What the exercise asks ->
Search the records below for "accomplish" and copy every line it turns up in.

Dataset extract ->
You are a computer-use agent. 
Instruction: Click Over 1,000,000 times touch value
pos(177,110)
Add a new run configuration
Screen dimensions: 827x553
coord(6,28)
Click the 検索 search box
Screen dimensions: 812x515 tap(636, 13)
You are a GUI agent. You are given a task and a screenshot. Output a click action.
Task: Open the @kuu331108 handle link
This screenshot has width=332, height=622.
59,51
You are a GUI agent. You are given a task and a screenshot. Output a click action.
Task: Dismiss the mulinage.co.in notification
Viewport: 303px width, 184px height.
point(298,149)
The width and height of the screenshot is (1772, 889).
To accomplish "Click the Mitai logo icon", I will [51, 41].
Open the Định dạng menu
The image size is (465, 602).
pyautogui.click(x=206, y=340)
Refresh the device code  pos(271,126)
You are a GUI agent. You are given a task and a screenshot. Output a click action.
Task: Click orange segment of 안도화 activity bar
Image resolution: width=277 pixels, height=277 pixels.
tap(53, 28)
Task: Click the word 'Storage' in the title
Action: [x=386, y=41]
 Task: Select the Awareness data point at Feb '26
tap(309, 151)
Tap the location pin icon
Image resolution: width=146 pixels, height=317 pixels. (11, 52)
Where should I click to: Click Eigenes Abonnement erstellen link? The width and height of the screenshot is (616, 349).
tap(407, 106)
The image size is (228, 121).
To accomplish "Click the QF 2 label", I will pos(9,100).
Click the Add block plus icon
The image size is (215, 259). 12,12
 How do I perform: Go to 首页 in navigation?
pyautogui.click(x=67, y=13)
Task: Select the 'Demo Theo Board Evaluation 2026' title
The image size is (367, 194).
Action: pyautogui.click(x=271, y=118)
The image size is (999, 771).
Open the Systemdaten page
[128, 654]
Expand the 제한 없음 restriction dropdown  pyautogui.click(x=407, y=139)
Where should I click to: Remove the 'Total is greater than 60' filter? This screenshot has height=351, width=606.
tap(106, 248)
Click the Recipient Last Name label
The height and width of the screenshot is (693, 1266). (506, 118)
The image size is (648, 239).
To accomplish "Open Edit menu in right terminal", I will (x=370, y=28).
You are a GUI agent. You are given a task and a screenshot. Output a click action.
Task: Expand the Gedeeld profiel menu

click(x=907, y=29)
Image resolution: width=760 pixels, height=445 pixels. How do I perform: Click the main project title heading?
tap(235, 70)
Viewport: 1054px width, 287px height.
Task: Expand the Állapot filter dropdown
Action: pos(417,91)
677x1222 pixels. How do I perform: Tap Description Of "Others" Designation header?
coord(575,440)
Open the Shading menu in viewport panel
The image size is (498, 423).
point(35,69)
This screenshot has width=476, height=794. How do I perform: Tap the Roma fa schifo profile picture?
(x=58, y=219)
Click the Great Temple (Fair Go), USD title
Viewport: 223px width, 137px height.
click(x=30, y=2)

Output ->
To accomplish "Click the Mitai logo icon", I will [51, 41].
To accomplish "Click the QF 2 label", I will pos(9,100).
To accomplish "Open Edit menu in right terminal", I will (x=370, y=28).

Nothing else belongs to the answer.